Ma non basta. Pensiamo che anche al ministero della Salute si debba riflettere. Non tanto sul da fare nelle singole realtà ospedaliere, perché, come sappiamo bene, la sanità non è più da tempo “affare” nazionale” in termini di gestione e organizzazione dei servizi. Quanto sulle politiche portate avanti da troppi anni di ridimensionamento forzato dell’offerta ospedaliera in contemporanea con una stretta senza precedenti, per portata e durata, del blocco del turn over e del parallelo affidamento “esterno” di molti servizi mainstream degli ospedali, come quello dell’assistenza infermieristica, per citarne uno.
 
Ma oggi quello che balza subito agli occhi, anche dei non addetti, è che mancano i posti letto. Non nei pronto soccorso ma nelle corsie. E’ lì, accanto alla sofferenza di personale insufficiente e costretto a turni inumani, il problema principale della permanenza in barella o, leggiamo nella nota dell’Anaao, addirittura sulle scrivanie o su materassi a terra come in un ospedale di guerra.
 
Dal 2000 a oggi di posti letto ne sono stati tagliati poco meno di 70mila e non è ancora finita visto l’ulteriore abbassamento dell’indice per abitante previsto dal regolamento sugli standard ospedalieri.
 
Un dato è certo.

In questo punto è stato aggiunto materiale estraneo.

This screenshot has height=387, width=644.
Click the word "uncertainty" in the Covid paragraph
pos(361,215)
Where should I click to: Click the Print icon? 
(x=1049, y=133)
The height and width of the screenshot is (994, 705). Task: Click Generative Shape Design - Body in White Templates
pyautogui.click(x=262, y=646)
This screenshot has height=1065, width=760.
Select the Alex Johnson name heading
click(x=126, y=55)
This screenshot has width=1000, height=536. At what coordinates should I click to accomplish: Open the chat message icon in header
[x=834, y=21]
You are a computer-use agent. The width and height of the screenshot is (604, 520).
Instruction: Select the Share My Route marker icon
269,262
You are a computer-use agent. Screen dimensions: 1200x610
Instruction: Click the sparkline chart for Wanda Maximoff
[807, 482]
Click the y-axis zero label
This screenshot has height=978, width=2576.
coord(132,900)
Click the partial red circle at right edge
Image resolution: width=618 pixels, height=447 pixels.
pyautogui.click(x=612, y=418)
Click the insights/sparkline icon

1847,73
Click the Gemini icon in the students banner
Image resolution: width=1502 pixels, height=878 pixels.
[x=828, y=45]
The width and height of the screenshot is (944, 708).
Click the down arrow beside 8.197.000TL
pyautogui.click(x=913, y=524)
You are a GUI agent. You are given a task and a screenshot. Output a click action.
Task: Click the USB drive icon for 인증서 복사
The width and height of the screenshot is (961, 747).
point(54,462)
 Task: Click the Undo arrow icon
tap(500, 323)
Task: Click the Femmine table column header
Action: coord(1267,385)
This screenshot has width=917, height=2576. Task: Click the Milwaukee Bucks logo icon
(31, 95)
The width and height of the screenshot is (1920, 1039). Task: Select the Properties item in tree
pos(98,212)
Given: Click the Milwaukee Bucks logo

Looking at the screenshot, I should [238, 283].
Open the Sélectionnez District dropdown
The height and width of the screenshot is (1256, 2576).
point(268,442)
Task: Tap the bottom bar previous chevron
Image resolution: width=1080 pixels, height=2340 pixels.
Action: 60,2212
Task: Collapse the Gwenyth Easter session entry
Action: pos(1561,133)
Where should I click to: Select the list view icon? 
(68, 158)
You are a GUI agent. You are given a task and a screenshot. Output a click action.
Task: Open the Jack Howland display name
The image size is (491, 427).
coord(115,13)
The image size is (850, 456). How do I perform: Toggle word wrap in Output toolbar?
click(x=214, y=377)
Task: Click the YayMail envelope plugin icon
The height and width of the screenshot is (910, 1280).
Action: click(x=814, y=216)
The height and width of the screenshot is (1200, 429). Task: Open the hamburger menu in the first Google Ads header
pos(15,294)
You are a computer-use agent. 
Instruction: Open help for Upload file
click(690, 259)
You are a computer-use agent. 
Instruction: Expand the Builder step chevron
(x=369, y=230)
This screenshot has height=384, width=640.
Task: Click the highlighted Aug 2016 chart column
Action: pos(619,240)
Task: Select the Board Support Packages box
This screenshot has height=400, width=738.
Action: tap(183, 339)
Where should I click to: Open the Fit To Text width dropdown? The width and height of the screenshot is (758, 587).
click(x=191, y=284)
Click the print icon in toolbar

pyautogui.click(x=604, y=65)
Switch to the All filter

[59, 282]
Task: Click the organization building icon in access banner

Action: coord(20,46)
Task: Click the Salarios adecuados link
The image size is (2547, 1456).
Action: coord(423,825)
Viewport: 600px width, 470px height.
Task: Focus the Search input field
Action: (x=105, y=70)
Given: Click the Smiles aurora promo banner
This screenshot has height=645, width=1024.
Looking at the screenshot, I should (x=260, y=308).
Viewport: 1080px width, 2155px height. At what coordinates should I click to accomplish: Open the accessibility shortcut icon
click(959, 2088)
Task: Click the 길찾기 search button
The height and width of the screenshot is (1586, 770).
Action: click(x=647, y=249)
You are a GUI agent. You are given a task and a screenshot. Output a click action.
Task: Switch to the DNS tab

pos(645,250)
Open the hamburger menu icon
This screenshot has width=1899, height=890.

Nel 2000 l’Italia era certamente “sovra dotata” di letti ospedalieri e soprattutto era urgente avviare quel processo di riforma delle cure primarie per dotarle di un assetto stabile e strutturato in grado di offrire anche una reale alternativa complementare all’offerta ospedaliera. Compresa la capacità di assorbire le urgenze non gravi nei servizi di emergenza territoriale senza ricorsi inutili o impropri ai pronto soccorso ospedalieri.
 
Come sappiamo, però, il taglio dei letti è stato fatto mentre la riforma delle cure primarie ancora no. E questo ha certamente provocato uno scompenso nell’offerta assistenziale. Ma il caos che stiamo vivendo negli ospedali oggi, come l’anno scorso e quello prima ancora, non è tanto per l’accesso improprio ai PS è, come dicevamo per la mancanza di letti in corsia in grado di ospitare i pazienti provenienti dalle urgenze. Questo è il problema. Non ci sono letti dove metterli. Ne sono stati tagliati troppi e male.
 
Evidentemente non sarà così in ogni ospedale del Paese, ma è certo che nelle grandi città è così e che quindi qualcosa di errato nella programmazione delle dotazioni di letti, attuata in modo sostanzialmente “lineare” (cioè uguali per tutti), c’è e va corretto. Una buona programmazione non si fa con la calcolatrice ma con la conoscenza delle singole realtà. E qui quel necessario ruolo di “cabina di regia” del ministero della Salute è mancato, limitandosi a dare uno standard nazionale senza prevedere con la dovuta attenzione diverse sue articolazioni in base alla mappa dei bisogni ormai stranota grazie a Drg e flussi informativi di ogni tipo.
 
Quindi oggi, dando per scontato che ormai ancora una volta la frittata è fatta, non resta che sperare e sollecitare il Governo a rivedere quella programmazione, riconsiderando con più attenzione la domanda di assistenza ospedaliera nelle singole realtà della penisola, e ricordandosi che domanda e offerta non si possono modellare solo con un colpo di penna e con una calcolatrice.